Defendo ardorosamente a cultura dos precedentes, principalmente em um país continental como o Brasil, evitando a insegurança jurídica. Todavia, o caso paradigma há que guardar total imantação com o texto legal (“somente a lei cria, modifica ou extingui direitos” e “a ninguém é dado desconhecer a lei”), sob pena de tornar inútil o princípio da tripartição de Poderes.

Não é demais reiterar a inexistência, em todo o país, de condições estruturais, operacionais e funcionais para mais essa função vir a ser cometida à Infância, que atua com o prazo máximo de 45 dias para julgar internação provisória e manter a internação do adolescente infrator e 200 dias para decretação de perda de poder familiar e adoção. A interpretação extensiva do artigo 98, do ECA, acarretará uma superlotação de processos para tais varas, amoldadas a prazos exíguos, com consequências desastrosas na prestação jurisdicional para as crianças e adolescentes, contrariando a melhor prestação judicial em relação a essa parte hipossuficiente da sociedade, apregoada no artigo 227, da Constituição, e no artigo 4º do Estatuto da Criança.

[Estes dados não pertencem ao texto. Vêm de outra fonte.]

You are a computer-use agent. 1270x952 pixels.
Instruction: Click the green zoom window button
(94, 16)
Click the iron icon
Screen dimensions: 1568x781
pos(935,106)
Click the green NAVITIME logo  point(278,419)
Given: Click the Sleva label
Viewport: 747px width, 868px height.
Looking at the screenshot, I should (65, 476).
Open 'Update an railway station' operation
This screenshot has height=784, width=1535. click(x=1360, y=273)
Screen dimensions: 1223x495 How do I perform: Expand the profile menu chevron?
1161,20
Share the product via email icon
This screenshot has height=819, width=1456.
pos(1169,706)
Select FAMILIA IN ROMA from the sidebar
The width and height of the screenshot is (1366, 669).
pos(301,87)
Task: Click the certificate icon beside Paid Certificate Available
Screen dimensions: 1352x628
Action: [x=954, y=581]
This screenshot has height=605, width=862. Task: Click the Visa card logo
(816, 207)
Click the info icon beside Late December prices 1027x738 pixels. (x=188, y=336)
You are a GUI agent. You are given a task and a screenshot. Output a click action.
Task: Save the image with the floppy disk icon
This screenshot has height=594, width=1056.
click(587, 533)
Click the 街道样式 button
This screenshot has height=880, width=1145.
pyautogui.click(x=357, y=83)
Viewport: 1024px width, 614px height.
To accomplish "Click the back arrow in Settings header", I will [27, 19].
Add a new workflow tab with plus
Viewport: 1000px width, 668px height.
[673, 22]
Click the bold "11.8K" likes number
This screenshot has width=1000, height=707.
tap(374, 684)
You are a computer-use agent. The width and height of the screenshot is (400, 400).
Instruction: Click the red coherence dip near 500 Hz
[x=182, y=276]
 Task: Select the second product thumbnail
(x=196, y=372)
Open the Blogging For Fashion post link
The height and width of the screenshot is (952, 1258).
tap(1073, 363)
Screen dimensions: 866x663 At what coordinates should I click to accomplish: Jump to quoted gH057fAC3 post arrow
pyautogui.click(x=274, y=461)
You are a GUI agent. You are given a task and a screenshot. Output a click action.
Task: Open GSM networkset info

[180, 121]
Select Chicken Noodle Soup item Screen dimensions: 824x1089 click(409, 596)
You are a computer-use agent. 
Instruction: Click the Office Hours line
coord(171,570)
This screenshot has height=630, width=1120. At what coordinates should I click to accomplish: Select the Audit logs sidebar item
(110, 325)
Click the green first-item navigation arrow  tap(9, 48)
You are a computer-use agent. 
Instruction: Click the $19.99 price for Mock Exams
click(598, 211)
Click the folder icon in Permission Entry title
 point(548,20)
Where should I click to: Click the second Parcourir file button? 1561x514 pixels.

O objetivo de diminuir feitos nas varas de Fazenda, por mais nobre, vai culminar em prejuízo às crianças, uma vez que o trabalho das unidades de Infância é bastante especializado. Enquanto isso, as unidades Fazendárias estão apetrechadas para fazer bloqueios de verbas do Poder Público e assegurar a imediata execução da ordem judicial. Em outros estados, há modelo de Vara Privativa de Saúde. Havendo condição, conveniência e oportunidade, seria o ideal. Não havendo, a matéria é fazendária. Destaque-se, por fim, que a decisão é vinculante em nosso estado, salvo se houver decisão vinculativa superveniente emanada do STF ou STJ.